Очаг исходил последними языками пламени. Откашливал черный дым, плевался клубками искр – умирающий старец на ложе. Я шагнул в угол, где была сложена растопка, взял хорошую охапку хвороста – и огонь вскинулся, раздул оранжевую грудь, прогудел благодарность. На миг, на два даже знакомые искры в языках пламени померещились (или веснушки все-таки?): «Радуйся, брат!»
Я придавил хворост двумя увесистыми яблоневыми поленьями. Не надо лгать Владыке, огонь. На Олимпе больше не осталось домов. Настоящих очагов не осталось тоже. Она не придет сюда, так же, как не спустится ко мне.
– Радуйтесь, сестры, – сказал я буднично, толкая вторую дверь. Прозвучало двусмысленно – ничего, Владыкам положено. Зато Мойры все как одна оторвались от работы и уставились.
Клото – хмуро, Лахезис – с радостным удивлением, Атропос – подозрительно.
Ножницы у нее в руках лязгнули, перехватили пополам темно-зеленую нить – и чья-то смерть поприветствовала меня раньше всех в комнате
– Могу поспорить, что Лахезис заговорит первой.
– Проиграл, любимчик, – тут же хмыкнула Клото. Она еще раздалась в плечах с нашей предыдущей встречи. Брови сурьмой подводить начала, а гиматий – новехонький, охристый, с эмалевой стрекозой броши. Никак, у сестер выиграла. – Проигрыш будешь отдавать?
– Какой проигрыш? Я же ничего не ставил. Сказал только, что могу поспорить.
Лахезис со своего места бухнула густым хохотом. Клото поднялась от веретена, на котором под ее пальцами неспешно рождались новые нити. Подошла, с интересом рассматривая, как я вожусь с завязками наплечной сумки.
– Плащ-то у тебя сегодня не багряный, любимчик. И хитон тогда подороже был… а то еще и с сумкой явился. Что принес-то – кубки кованные драгоценные? Шкатулки? Браслеты золотые?
– Вот, – я достал из сумки гребень, повертел в пальцах, - жена сказала – хороший, черепаховый. Волосы не дерет. Я ж говорил, достану тебе гребень.

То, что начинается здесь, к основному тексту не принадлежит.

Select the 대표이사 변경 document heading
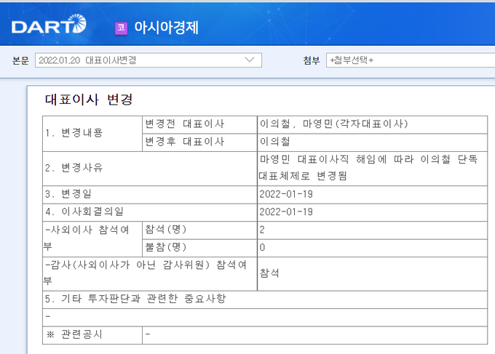point(89,100)
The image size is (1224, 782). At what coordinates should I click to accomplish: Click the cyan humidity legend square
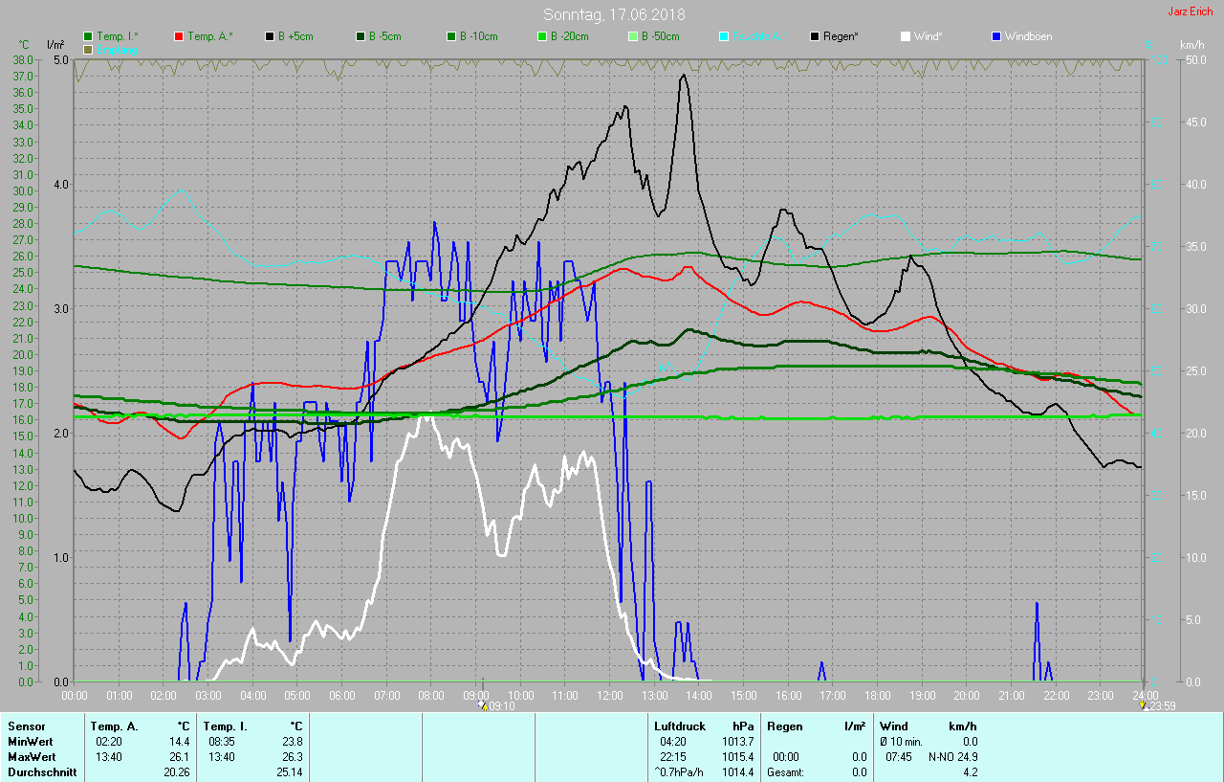pyautogui.click(x=724, y=36)
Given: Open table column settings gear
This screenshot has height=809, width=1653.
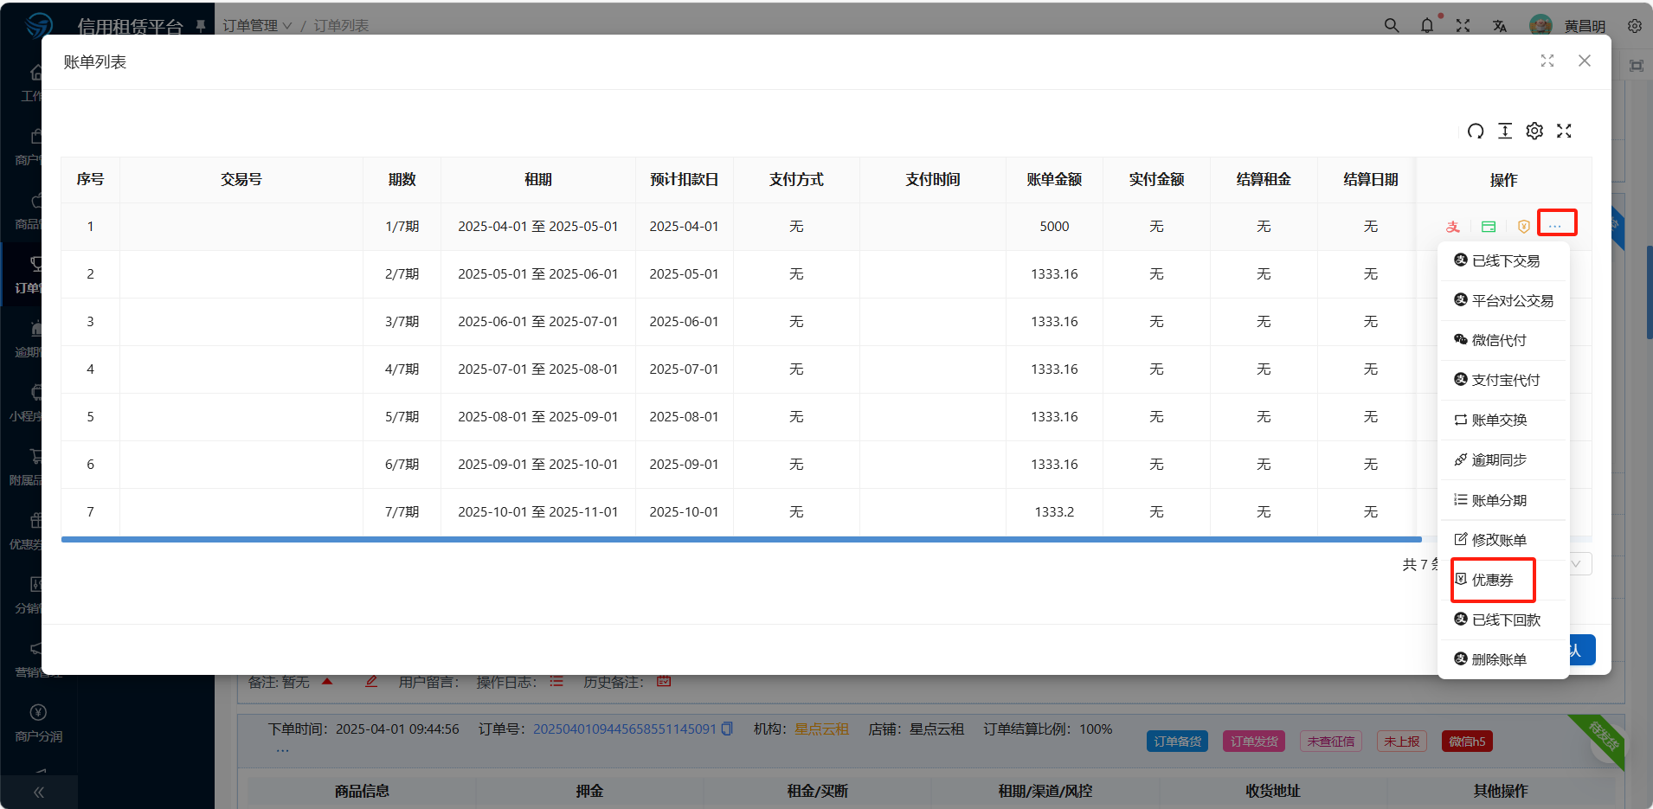Looking at the screenshot, I should point(1534,131).
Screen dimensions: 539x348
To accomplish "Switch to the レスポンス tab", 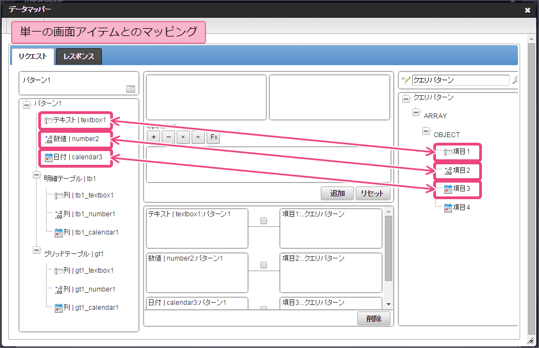I will pos(79,56).
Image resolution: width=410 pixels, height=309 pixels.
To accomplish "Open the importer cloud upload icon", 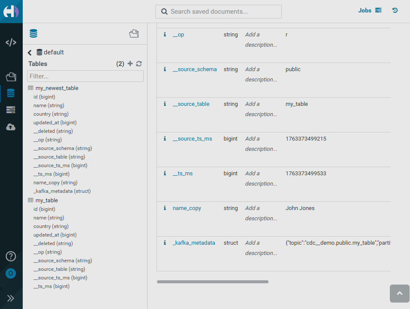I will point(11,127).
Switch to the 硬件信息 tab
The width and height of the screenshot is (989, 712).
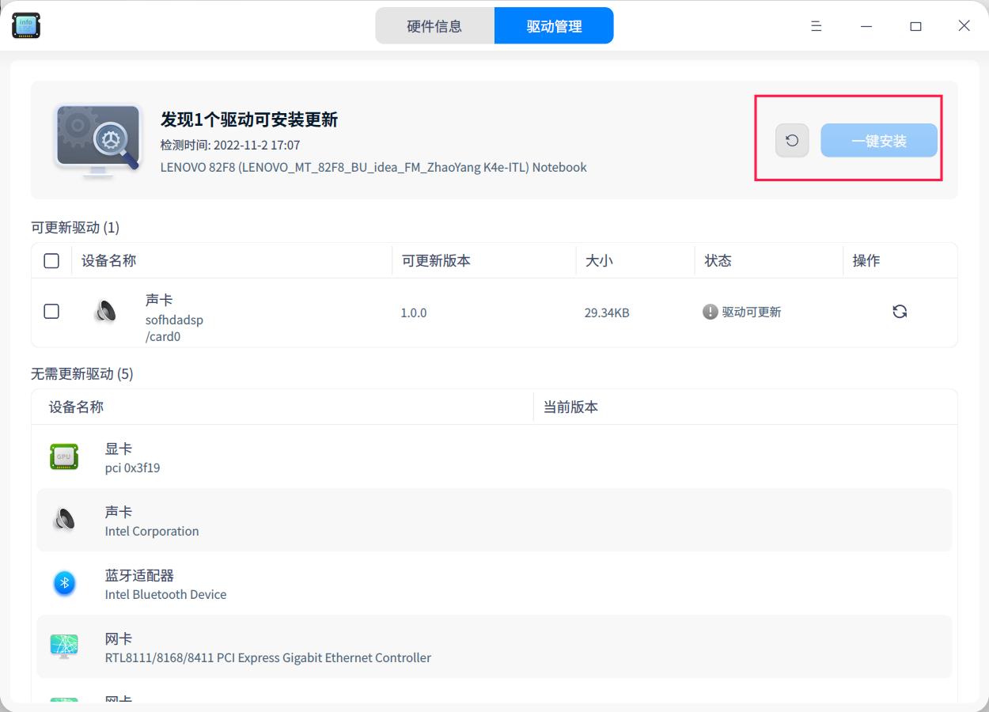435,25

Клото приняла подарок с неизменным хмыканьем, подозрительно осмотрела изящную резьбу, зубцы пальцем попробовала, ковырнула украшение-жемчужину.
– Говорил – пришлешь. А, любимчик?
– Самому надежнее. Еще потеряют или перепутают.
Клото заухмылялась, зато Лахезис со своего места перехватила очередь у сестры – расхмыкалась. Могуче расхмыкалась, аж свиток, в который судьбы вносить полагается, свернулся.
Почесала густейшую бровь – на такую никакой сурьмы не хватит.
– Тоже… гребешок припер, полезное дело! Ты б лучше гранаты с собой прихватил: давно нормальных фруктов не ели. Деметра если вырастит что – так оно золотом светится, а нам бы…
Я подошел к ее столу. Молча выложил из сумки пять гранатов. Лахезис замерла, в удивлении раздув полные, нарумяненные щеки. Подалась вперед – и свиток судеб, небрежно оставленный своей хозяйкой, тут же развернулся и свесился со стола.
Рядом с гранатами я положил пару яблок. Лахезис недоверчиво потыкала их пальцем.
– Откуда знаешь, что яблоки люблю? А?
– Было, у кого спрашивать.
Ананку пришлось перебивать – посреди развесистого монолога о том, какой я все-таки дурак. Монолог о вкусах дочек у нее получился, впрочем, еще длиннее: «… и не забудь румяна, невидимка, Лахезис еще девочкой румяниться любила, все время у Клото таскала…»
Румяна в костяной коробочке легли рядом с фруктами. Лахезис глянула на них мельком – и опять уставилась на яблоки.
Будто в садах Деметры вокруг олимпийских дворцов таких не хватает.
– Любимчик, а любимчик? А когда ты яблоками обзавестись успел? У тебя же там только гранаты растут?
– Гранаты, ивы, асфодели, – пожимая плечами, согласился я. – Это не из моих садов. На базаре в Афинах прихватил. Гранаты тоже оттуда. Ешь, не опасайся.
Расплатился я оболами Харона, не посчитав нужным брать с собой что-нибудь из подземных богатств. С лодочника не убудет: он таких оболов себе каждый день сотнями с теней околачивает.